Liminal spaces evoke an eery sensation because they offer us a glimpse into the void from which we arose. It is a core tenet of Buddhism that creation exists because emptiness exists, and that everything is truly empty, although emptiness is truly everything. This may be hard to grasp at first, but allow me to dive deeper. The Big Bang created our Universe out of nothing. Our solar system was created in a void. A void is only possible with creation, for it does not exist simply on its own as a void. Inversely, creation is the only possibility within a void. In the same way that our planet was created, life itself was created. Further, life continues creating, endlessly, as evidenced by the Earth’s magnificent array of species. Like flowers blossoming, life created consciousness in humans, and this consciousness proceeded to create things like art, music, and the built environment. Liminal spaces make us familiar with the emptiness from which we sprout, and they are unsettling for any person entrenched in the built environment as the one, true reality.
Some things, like art and music, are created out of the pure act of creation. Other things, like childbirth, are created out of the act of survival. The rest of things, like our buildings and networks, are created out of a mix of pure creation and survival. Regardless, all acts of creation share the commonality of bringing something new out of the void. When we create out of the pure act of creation, the result is pure beauty. Colors and sound frequencies interlock with elegance, as though speaking the language of life and love itself. When we create out of a need for survival, the result is also pure beauty. The energies of life come together to defend and sustain life — Mother Nature compassionately guarding her kin.

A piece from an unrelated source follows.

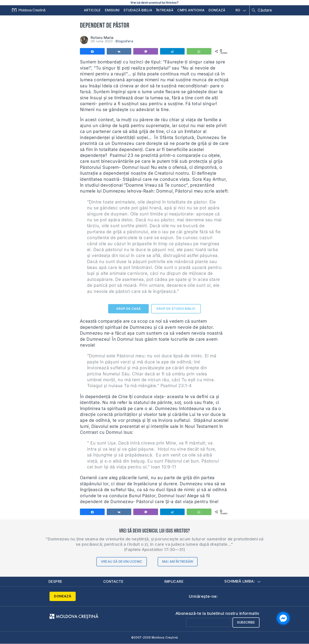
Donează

Cities, however, are antithetical to the creation and nourishment of life. They are not created out of survival, as we can survive fine without them; yet they do increase the average life span of the inhabitants. And they are not created out of the pure act of creation, as they are programmed to maximize material production while destroying the individuals within the system. Cities are the symbol of the grand illusion that anything is real, so when we are confronted with liminal spaces it is uncomfortable, for the illusion is failing.
We have determined that cities exist not for the purpose of survival, nor for the purpose of creation. Cities exist to destroy the life spirit of their inhabitants; to encourage submission. In a city, the life of an individual is not cherished for its true creative potential. Instead, life is seen as a tool to be utilized in a capitalist illusion of survival and creation.
Thus, it is no wonder that the architecture of these cities isn’t designed to inspire true creativity. But it isn’t the space itself that is eery. It is the fact that such a space was designed to intimately guide life through its networks of passage, and in this moment, it is empty just for you.